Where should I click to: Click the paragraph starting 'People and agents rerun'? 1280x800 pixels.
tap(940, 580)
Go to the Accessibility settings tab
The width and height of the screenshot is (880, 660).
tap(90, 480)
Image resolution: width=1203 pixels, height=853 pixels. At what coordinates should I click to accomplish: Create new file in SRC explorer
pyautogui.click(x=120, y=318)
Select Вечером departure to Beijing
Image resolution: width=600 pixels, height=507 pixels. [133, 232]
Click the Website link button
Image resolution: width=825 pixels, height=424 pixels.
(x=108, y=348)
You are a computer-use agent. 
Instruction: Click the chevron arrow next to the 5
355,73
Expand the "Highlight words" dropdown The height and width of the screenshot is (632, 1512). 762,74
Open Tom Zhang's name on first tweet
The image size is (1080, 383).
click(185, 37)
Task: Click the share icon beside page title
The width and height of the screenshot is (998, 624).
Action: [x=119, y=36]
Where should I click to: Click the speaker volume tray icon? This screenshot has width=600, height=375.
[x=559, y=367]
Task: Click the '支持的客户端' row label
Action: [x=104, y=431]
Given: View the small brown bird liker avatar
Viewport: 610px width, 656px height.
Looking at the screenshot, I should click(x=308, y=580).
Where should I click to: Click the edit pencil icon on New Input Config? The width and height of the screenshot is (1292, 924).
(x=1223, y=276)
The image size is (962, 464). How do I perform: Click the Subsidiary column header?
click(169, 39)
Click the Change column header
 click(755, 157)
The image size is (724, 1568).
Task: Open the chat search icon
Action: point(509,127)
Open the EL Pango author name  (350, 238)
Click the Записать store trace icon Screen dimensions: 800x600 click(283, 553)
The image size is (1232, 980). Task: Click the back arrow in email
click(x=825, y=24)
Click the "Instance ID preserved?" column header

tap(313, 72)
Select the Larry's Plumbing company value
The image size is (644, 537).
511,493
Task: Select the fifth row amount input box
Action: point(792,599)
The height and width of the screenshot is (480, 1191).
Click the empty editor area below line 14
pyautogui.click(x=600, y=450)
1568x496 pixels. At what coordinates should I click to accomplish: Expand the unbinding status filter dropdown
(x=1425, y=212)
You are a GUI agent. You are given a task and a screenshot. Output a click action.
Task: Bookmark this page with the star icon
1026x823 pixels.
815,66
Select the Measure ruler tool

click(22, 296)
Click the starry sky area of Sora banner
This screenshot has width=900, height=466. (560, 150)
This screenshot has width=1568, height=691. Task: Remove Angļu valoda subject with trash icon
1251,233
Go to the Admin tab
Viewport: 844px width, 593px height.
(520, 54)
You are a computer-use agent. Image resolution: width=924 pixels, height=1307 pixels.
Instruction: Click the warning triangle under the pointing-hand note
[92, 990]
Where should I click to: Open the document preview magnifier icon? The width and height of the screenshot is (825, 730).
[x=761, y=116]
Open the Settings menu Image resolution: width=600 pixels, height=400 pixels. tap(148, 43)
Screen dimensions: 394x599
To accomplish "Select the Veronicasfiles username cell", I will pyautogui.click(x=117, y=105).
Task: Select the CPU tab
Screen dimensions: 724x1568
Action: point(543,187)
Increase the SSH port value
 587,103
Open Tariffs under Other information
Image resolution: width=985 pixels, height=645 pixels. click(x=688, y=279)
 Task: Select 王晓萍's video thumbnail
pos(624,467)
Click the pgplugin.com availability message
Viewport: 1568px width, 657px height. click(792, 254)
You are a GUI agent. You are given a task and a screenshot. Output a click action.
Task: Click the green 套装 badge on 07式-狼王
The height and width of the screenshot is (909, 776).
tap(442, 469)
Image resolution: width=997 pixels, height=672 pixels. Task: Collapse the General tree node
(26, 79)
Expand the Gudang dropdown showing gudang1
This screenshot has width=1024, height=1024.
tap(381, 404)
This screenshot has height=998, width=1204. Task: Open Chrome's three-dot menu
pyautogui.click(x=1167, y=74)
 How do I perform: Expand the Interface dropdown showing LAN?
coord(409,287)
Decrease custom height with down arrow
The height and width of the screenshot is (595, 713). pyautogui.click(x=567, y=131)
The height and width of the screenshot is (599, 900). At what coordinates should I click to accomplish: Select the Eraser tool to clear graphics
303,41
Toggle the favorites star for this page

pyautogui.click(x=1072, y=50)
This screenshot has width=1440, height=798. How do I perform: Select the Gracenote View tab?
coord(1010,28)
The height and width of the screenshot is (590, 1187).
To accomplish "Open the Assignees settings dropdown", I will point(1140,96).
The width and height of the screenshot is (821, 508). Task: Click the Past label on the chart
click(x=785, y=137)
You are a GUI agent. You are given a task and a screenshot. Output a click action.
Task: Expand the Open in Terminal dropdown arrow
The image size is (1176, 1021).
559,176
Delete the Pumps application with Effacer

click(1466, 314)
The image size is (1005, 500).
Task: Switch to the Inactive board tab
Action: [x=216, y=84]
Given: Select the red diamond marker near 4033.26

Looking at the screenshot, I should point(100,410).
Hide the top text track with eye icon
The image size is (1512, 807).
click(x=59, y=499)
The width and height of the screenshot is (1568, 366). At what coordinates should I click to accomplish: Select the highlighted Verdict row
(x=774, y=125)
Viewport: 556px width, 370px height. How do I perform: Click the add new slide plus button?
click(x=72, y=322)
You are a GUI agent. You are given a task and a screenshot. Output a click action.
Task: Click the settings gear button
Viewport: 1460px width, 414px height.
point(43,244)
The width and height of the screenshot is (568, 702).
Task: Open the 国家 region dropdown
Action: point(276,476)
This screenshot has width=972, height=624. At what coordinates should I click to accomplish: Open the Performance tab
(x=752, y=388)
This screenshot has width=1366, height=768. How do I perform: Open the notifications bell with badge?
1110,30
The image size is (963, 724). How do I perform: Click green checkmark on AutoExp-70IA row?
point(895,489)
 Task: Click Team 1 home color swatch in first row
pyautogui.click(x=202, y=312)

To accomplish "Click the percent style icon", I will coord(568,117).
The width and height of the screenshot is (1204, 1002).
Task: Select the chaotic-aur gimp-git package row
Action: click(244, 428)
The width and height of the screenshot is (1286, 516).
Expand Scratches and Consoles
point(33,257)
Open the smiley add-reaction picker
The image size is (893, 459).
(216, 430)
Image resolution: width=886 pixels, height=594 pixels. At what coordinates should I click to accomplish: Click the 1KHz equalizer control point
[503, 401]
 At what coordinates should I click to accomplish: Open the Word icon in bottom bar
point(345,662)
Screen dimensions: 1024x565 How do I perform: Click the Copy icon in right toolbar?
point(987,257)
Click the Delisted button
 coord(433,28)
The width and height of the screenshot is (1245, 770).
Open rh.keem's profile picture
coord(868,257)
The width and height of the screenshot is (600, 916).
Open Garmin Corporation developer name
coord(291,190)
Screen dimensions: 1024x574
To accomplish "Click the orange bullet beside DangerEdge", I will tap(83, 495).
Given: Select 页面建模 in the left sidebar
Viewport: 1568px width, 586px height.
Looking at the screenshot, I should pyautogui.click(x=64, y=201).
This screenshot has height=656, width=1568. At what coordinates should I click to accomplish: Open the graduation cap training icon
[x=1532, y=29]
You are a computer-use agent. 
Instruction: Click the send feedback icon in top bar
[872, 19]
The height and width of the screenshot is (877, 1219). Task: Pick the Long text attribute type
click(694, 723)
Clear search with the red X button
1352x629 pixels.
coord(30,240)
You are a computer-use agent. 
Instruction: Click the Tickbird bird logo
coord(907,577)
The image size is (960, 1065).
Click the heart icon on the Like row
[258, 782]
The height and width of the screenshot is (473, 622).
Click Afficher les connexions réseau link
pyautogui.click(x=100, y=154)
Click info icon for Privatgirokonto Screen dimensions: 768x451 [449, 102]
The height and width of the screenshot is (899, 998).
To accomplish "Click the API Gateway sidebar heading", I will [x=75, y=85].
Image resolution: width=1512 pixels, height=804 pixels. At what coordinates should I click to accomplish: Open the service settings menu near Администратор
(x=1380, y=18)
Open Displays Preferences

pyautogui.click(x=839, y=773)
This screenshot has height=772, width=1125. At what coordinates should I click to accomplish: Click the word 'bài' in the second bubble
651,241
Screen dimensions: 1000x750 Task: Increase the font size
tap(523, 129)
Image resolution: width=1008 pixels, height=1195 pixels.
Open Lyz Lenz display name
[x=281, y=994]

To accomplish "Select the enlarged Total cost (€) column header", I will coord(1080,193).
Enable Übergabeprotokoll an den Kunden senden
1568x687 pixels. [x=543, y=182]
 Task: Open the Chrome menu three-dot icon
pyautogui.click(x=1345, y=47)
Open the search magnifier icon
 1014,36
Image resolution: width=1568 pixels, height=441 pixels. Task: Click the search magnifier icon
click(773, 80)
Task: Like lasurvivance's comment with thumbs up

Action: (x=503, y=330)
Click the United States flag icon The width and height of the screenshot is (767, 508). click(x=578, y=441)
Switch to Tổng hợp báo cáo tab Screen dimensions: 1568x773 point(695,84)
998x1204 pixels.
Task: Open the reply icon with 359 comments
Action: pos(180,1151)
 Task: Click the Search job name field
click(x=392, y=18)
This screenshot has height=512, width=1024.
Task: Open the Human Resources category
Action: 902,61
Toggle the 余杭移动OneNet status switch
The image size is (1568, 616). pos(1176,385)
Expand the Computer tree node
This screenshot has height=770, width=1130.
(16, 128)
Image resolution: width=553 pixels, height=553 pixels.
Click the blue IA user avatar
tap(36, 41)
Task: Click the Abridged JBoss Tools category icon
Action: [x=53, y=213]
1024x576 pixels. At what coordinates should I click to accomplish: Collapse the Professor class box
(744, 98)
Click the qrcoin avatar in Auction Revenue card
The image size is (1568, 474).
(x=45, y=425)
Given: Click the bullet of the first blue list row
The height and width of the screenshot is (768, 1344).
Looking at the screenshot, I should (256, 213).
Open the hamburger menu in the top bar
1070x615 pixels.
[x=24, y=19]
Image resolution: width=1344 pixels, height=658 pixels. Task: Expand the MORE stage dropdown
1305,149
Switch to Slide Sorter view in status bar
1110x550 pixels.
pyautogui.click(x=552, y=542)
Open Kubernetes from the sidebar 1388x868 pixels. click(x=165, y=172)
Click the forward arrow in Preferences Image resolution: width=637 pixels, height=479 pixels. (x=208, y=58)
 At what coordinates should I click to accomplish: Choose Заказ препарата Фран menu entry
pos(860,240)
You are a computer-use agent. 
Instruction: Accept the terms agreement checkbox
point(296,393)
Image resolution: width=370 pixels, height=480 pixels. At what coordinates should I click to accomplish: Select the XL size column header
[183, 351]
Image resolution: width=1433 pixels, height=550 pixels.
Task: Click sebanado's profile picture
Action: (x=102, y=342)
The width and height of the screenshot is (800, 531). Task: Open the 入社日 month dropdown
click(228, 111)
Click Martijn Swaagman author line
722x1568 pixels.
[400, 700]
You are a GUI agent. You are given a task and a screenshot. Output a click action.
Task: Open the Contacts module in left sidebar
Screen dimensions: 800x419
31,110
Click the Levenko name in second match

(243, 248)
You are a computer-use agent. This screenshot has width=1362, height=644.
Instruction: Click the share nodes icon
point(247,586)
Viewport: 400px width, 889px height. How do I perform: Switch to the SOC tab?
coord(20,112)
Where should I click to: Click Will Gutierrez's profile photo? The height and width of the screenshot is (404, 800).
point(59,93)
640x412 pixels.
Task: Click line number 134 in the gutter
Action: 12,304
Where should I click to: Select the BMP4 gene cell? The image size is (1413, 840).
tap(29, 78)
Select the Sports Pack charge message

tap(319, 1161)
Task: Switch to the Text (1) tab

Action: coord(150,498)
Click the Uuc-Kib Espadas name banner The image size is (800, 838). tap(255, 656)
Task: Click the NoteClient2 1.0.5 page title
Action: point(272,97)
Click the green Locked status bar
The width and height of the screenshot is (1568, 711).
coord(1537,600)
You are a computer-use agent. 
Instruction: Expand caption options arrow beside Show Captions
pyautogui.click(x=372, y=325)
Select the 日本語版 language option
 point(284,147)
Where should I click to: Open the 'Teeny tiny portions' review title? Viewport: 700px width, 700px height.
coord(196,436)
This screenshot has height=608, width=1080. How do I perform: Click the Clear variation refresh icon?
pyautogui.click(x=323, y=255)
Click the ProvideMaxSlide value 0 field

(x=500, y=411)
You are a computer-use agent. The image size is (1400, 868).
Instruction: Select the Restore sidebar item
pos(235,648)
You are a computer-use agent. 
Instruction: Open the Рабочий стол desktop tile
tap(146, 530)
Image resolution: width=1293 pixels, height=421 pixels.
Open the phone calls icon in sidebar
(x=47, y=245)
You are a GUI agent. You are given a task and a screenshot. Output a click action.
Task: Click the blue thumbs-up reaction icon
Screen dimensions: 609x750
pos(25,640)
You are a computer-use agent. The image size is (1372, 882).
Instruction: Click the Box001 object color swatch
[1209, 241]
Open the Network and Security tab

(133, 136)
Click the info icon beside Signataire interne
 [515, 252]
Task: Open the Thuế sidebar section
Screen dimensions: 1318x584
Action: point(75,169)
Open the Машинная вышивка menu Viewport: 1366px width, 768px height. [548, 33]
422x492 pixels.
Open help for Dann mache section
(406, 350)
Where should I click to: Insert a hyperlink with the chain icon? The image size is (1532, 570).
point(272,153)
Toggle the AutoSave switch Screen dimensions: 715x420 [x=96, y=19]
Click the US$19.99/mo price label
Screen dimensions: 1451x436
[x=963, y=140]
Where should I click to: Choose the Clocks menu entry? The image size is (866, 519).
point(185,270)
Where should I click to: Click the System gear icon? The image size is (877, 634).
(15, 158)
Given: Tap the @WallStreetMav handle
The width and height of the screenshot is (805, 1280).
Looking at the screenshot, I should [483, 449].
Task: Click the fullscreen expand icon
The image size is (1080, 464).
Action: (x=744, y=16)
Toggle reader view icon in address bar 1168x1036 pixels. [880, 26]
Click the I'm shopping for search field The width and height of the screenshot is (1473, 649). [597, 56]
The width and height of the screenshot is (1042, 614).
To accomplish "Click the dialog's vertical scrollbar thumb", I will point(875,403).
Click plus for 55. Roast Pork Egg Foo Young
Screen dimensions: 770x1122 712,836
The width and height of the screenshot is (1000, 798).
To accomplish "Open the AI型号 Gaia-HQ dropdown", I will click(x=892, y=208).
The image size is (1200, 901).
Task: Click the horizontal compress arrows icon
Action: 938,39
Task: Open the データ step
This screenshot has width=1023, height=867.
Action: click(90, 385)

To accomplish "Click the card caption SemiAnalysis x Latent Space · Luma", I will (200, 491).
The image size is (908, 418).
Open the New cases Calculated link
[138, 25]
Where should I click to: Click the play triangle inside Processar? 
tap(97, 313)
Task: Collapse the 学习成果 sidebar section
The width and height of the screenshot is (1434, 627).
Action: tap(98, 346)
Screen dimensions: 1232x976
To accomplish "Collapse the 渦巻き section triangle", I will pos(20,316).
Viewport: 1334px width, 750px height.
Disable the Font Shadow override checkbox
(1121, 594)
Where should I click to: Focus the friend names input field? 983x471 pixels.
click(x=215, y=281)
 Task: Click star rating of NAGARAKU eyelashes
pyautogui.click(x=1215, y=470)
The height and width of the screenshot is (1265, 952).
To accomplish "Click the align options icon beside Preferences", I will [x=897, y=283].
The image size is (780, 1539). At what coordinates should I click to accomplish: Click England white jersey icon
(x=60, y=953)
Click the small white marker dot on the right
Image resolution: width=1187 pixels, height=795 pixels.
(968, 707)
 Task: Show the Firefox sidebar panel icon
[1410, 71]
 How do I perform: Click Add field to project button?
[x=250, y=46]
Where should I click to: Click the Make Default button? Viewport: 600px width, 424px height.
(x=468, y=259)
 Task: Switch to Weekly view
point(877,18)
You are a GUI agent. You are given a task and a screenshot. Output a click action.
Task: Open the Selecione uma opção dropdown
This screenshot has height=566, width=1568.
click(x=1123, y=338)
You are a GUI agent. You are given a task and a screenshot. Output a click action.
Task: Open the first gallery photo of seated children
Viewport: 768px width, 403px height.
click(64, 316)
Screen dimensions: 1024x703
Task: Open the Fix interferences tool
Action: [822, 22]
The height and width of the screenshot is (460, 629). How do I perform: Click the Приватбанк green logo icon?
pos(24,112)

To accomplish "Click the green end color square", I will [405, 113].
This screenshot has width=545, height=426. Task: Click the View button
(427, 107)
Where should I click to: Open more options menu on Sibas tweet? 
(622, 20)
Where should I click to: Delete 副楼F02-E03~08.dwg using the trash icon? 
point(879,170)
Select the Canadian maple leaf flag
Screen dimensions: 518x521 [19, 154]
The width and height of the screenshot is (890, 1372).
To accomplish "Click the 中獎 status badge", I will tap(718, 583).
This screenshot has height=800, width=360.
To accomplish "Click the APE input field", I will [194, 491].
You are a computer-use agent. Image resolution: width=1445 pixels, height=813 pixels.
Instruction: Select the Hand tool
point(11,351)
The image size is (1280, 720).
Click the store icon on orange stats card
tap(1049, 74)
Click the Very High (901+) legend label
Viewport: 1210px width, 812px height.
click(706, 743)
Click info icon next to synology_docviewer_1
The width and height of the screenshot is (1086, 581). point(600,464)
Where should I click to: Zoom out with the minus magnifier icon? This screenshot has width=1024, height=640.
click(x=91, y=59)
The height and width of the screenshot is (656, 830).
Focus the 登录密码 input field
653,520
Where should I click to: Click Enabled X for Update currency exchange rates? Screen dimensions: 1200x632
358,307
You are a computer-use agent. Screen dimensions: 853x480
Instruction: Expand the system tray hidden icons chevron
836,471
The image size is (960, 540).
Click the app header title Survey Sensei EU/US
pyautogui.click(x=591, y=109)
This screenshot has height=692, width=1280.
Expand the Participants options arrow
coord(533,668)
_ _ _ _ _ _ _
**Work to complete**
Reproduce the listing word for word from its first line up to and including the line with "Given: View the small brown bird liker avatar". Give no other lines.

**Task result**
Where should I click to: Click the paragraph starting 'People and agents rerun'? 1280x800 pixels.
tap(940, 580)
Go to the Accessibility settings tab
The width and height of the screenshot is (880, 660).
tap(90, 480)
Image resolution: width=1203 pixels, height=853 pixels. At what coordinates should I click to accomplish: Create new file in SRC explorer
pyautogui.click(x=120, y=318)
Select Вечером departure to Beijing
Image resolution: width=600 pixels, height=507 pixels. [133, 232]
Click the Website link button
Image resolution: width=825 pixels, height=424 pixels.
(x=108, y=348)
You are a computer-use agent. 
Instruction: Click the chevron arrow next to the 5
355,73
Expand the "Highlight words" dropdown The height and width of the screenshot is (632, 1512). 762,74
Open Tom Zhang's name on first tweet
The image size is (1080, 383).
click(185, 37)
Task: Click the share icon beside page title
The width and height of the screenshot is (998, 624).
Action: [x=119, y=36]
Where should I click to: Click the speaker volume tray icon? This screenshot has width=600, height=375.
[x=559, y=367]
Task: Click the '支持的客户端' row label
Action: [x=104, y=431]
Given: View the small brown bird liker avatar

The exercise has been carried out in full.